Low mercury concentration produces vasoconstriction, decreases nitric oxide bioavailability and increases oxidative stress in rat conductance artery.

Abstract

Read online

Mercury is an environmental pollutant that reduces nitric oxide (NO) bioavailability and increases oxidative stress, having a close link with cardiovascular diseases, as carotid atherosclerosis, myocardial infarction, coronary heart disease and hypertension. One of the main sites affected by oxidative stress, which develops atherosclerosis, is the aorta.

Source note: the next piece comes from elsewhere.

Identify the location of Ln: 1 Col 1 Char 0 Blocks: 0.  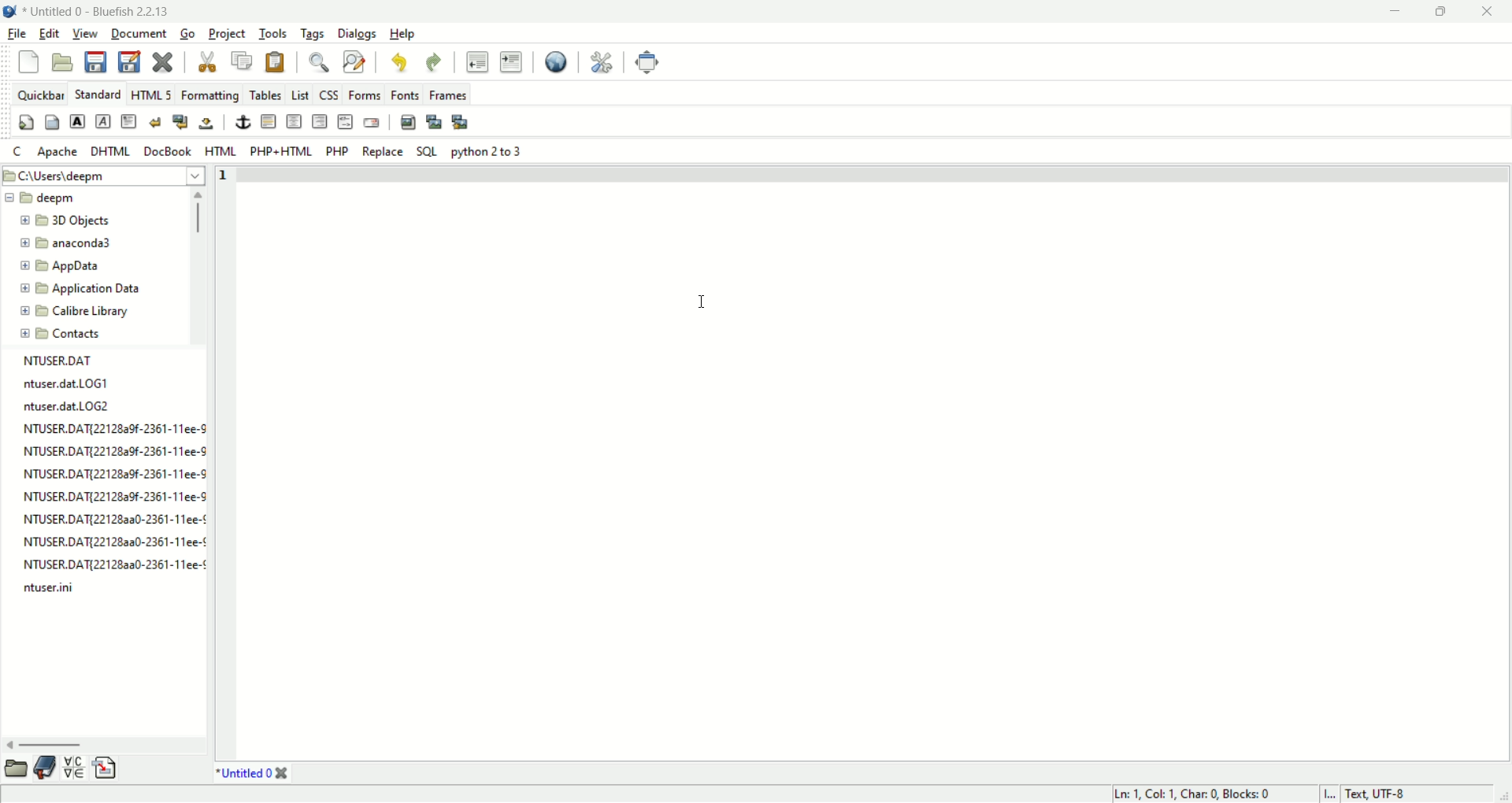
(1189, 793).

Under acute exposure to low mercury concentrations reactive oxygen species (ROS) production were only reported for resistance vessels but if low concentrations of mercury also affect conductance arteries it is still unclear. We investigated the acute effects of 6 nM HgCl(2) on endothelial function of aortic rings measuring the reactivity to phenylephrine in rings incubated, or not, with HgCl(2) for 45 min, the protein expression for cyclooxygenase 2 (COX-2) and the AT1 receptor. HgCl(2) increased Rmax and pD2 to phenylephrine without changing the vasorelaxation induced by acetylcholine and sodium nitroprusside. Endothelial damage abolished the increased reactivity to phenylephrine. The increase of Rmax and pD2 produced by L-NAME was smaller in the presence of HgCl(2). Enalapril, losartan, indomethacin, furegrelate, the selective COX-2 inhibitor NS 398, superoxide dismutase and the NADPH oxidase inhibitor apocynin reverted HgCl(2) effects on the reactivity to phenylephrine, COX-2 protein expression was increased, and AT1 expression reduced. At low concentration, below the reference values, HgCl(2) increased vasoconstrictor activity by reducing NO bioavailability due to increased ROS production by NADPH oxidase activity. Results suggest that this is due to local release of angiotensin II and prostanoid vasoconstrictors. Results also suggest that acute low concentration mercury exposure, occurring time to time could induce vascular injury due to endothelial oxidative stress and contributing to increase peripheral resistance, being a high risk factor for public health.